*EXCERPTED TEXT*.
# 16 days in Denmark



## Smilo (Nov 2, 2005)

http://picasaweb.google.com/SumDoood/Summer2008Denmark

If you see a shot which takes your fancy, you can use a Download button to see it bigger and better.

Good luck,

Smilo

PS. Now I'm working on the Sweden, Finland and Norway legs of the six week trip.


----------



## geraldandannie (Jun 4, 2006)

Hi Smilo

Some grand photos there. I'll have a deeper peruse tomorrow.

Gerald


----------



## bobandjane (Dec 29, 2007)

Hi Smilo we went in June, only saw two other english couples. Had to laugh at the coins with the hole in them, they thought they were shower tokens! great pictures have a good trip. Bob.


----------



## sallytrafic (Jan 17, 2006)

Thanks brought back memories of our last trip with lots of the same places visited >Danish Blog<


----------



## Smilo (Nov 2, 2005)

*DATA EXCERPT*.
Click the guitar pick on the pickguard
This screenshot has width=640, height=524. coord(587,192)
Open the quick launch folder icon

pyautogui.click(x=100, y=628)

*INSTRUCTIONS*.
[1] In the forum thread about 16 days in Denmark above, do these statements agree with the text? (a) Smilo is working on the Sweden, Finland and Norway legs of the trip. (b) bobandjane went to Denmark in July. (c) Gerald intends to look more closely at the photos the next day. Answer yes or no for each and quote the deciding words.
[2] According to the forum thread about 16 days in Denmark, what can a viewer use to see a shot bigger and better?
[3] Write what follows in the forum thread about 16 days in Denmark, continuing from the last line shown.

*RESPONSES TO THE EXERCISE*.
[1]
(a) Yes: "Now I'm working on the Sweden, Finland and Norway legs of the six week trip."
(b) No: "we went in June"
(c) Yes: "I'll have a deeper peruse tomorrow."

[2] A Download button.

[3]
Thanx, folks. I'd noticed your blog, Frank and the similarity of visits (which just goes to show that we're both right, of course!). 

After five weeks we met neilandsue in Sweden, but otherwise saw so few Brit vehicles that it made us feel we were having a bigger, braver adventure than we'd expected, but also that it was a shame so few Brits seem to make the effort to visit these variously wonderful Scandinavian countries.


----------



## Texas (May 9, 2005)

Great shots Smilo, and a great story. 

I wish I could do a 'drop down' story board. Or add pictures from time to time, come to think of it.

They do say a picture is worth a thousand words...but it is a distinct advantage to be able to read what the picture is about.

Texas :wink:


----------



## peejay (May 10, 2005)

Thanks Smilo, enjoyed the piccies.

Are you incorporating it all into your 1000things website?



Smilo said:


> After five weeks we met neilandsue in Sweden


Small world and all that, we met Neil & Sue on the boat across to Norway in June, wondered how they were getting on.
I'll look forward to your Norway bit too as it will bring back memories of our trip.



Smilo said:


> Now I'm working on the Sweden, Finland and Norway legs of the six week trip.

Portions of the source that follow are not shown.